The island has a higher secondary school that teaches up to grade 10. In the school, most of the teachers are local. In addition, the island has a preschool that is run by a private party. There are two centres on the island that teach Quran to the children of the island. The island also has a higher education institute that offers MNQA-approved courses in Quranic teachings.

==Healthcare==

Kendhoo Health Centre

There is a health centre on the island that is open sixteen hours a day. Currently, the centre has an expatriate doctor for general consultations. The Health centre also provides laboratory services for general investigations.
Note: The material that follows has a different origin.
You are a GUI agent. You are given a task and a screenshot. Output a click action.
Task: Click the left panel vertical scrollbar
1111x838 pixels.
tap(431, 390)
There are two pharmacies on the island, of which one is run by the STO (State Trading Organisation) and the other by a private party. In addition, Kendhoo is well known for its traditional herbal medicine; people from all across the country and even from other countries visit for treatments.

==Transport==
===Harbour===
The island has a harbour of 165 by 55 m, which was reconstructed by the government in 2017. The old harbour was vastly damaged due to the 2014 tsunami disaster. The reconstructed harbour has a 145-metre breakwater, a 42-metre sand-cement bag quay wall, a newly dredged area at 3 m from mean sea level, a 72 m rock boulder revetment, and an 87 m sand-cement bag revetment. It also includes an 181 m 5 m pavement next to the quay wall and a 262 m concrete block quay wall. The project also installed navigation lights and harbour lights for the new harbour. The project cost a total of MVR 29,294,992.10, which was funded from the domestic PSIP budget.